§ GIVEN PROBLEM 1: According to the news excerpt about North Point, how long did Stanley and Debbie Causey meet with the woman at her house on Sunday?

§ EXTRACT TO READ:
################

However, in an online, videotaped meeting yesterday with North Point staff, which the church released to TRR, Stanley said he believed the woman’s account of abuse by Joiner but denied culpability.
“(The woman’s account) leaves the impression that we . . . were accessories to her abuse,” Stanley said. “It appears we covered for Reggie and then sent him on to his next ministry assignment . . . That’s not the case.”
Stanley also shared that he and North Point Care Director Debbie Causey, a licensed counselor who had mentored the woman for years, met Sunday with the woman at her house for two-and-a-half hours.
“We believe her, and we feel like the relationship is being restored,” Stanley told TRR. But referring to their 2006 meeting, Stanley said the woman didn’t disclose any abuse by Joiner.

“She just didn’t tell us the truth,” Stanley said. “And we understand why she didn’t, and we don’t fault her for that. But if we had known then what we know now, we would have taken immediate action.”
Stanley also said in Monday’s staff meeting that his “primary frustration” is with Strickland for not giving North Point an opportunity to read and respond to the woman’s statement prior to publication.
“She has my cell phone number,” Stanley said. “She should have called me and said, ‘Andy, we’re going to release a story’—not to get permission to release it, but to let us know ahead of time. And if she had . . . we would have been able to address some of the specifics of that encounter . . . And that’s unfortunately why we’re having to do some of this cleanup.”
In a statement to TRR, Strickland replied that her “primary frustration . . . is that Andy’s primary frustration is with me not ‘giving him a heads up’ and not with the abuse that occurred at his church 19 years ago that was flagged but not reported, investigated or stopped.”
She also stated that she invited Stanley last June “to have a conversation about what was happening at Orange with Reggie’s abuse and how I thought there was a need for better leadership. He responded that he was not at all interested in having that conversation and that he had total confidence in Joel Manby (the chair of the board). That signaled to me that he was not open or willing.”

################

§ RECORDS SUPPLIED:
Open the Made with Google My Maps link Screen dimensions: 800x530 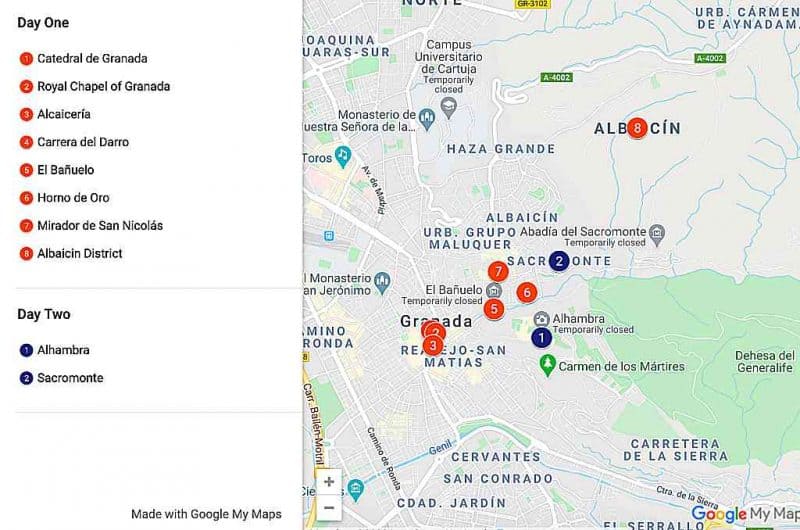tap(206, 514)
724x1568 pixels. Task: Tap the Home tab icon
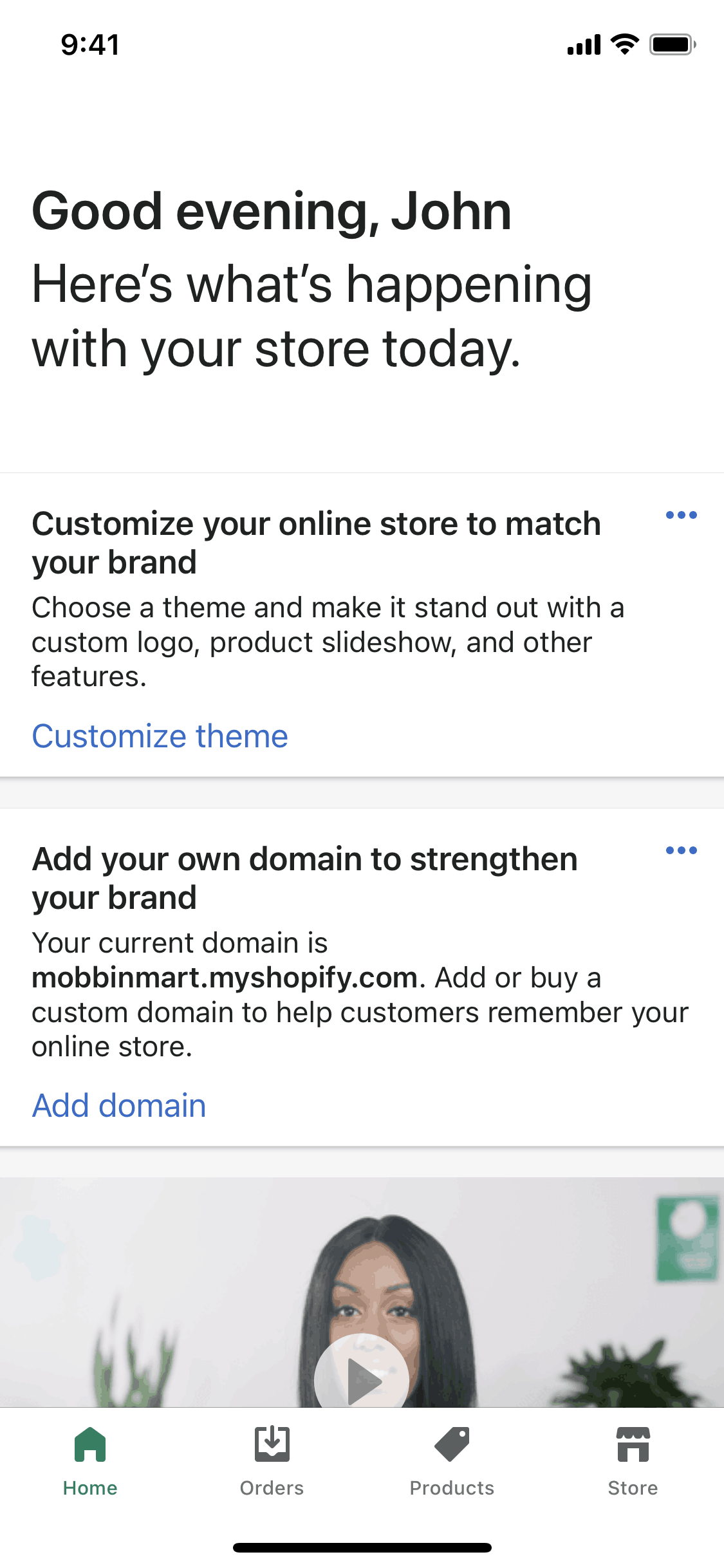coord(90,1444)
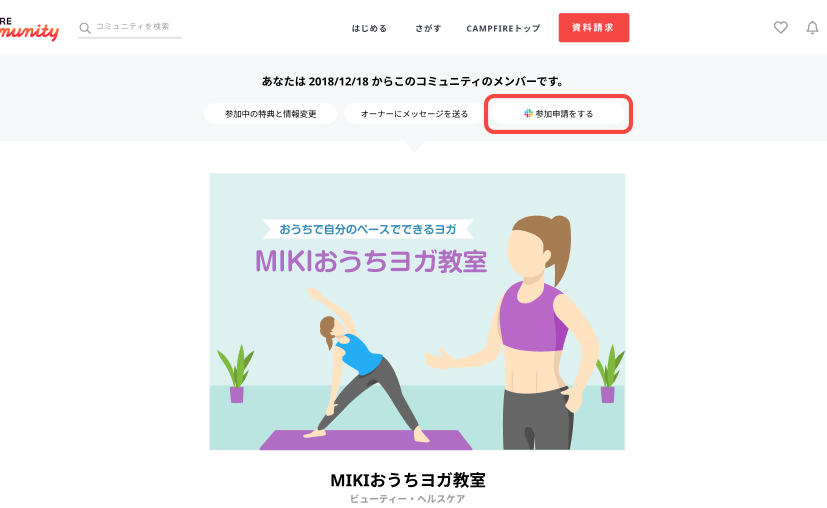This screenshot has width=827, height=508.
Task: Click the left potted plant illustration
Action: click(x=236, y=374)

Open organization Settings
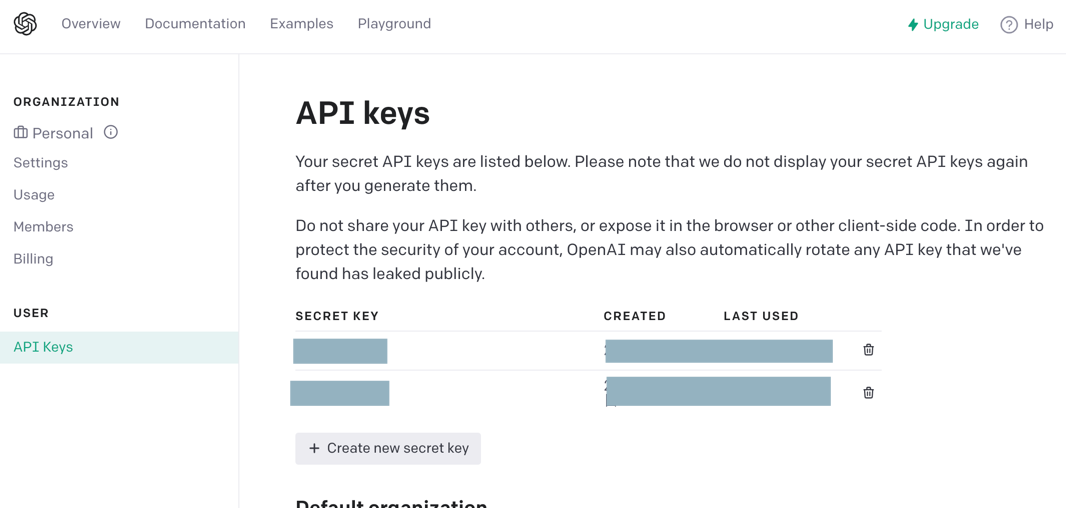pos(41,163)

################

§ GIVEN PROBLEM 2: Reproduce the listing from the line containing "724x1568 pixels. Task: Tap the Home tab icon" through the final line of the listing, both ends included, and omit the pictures.

§ TASK RESPONSE 1: Two-and-a-half hours.

§ TASK RESPONSE 2:
724x1568 pixels. Task: Tap the Home tab icon
coord(90,1444)
This screenshot has width=827, height=508.
Task: Click the left potted plant illustration
Action: click(x=236, y=374)

Open organization Settings
pos(41,163)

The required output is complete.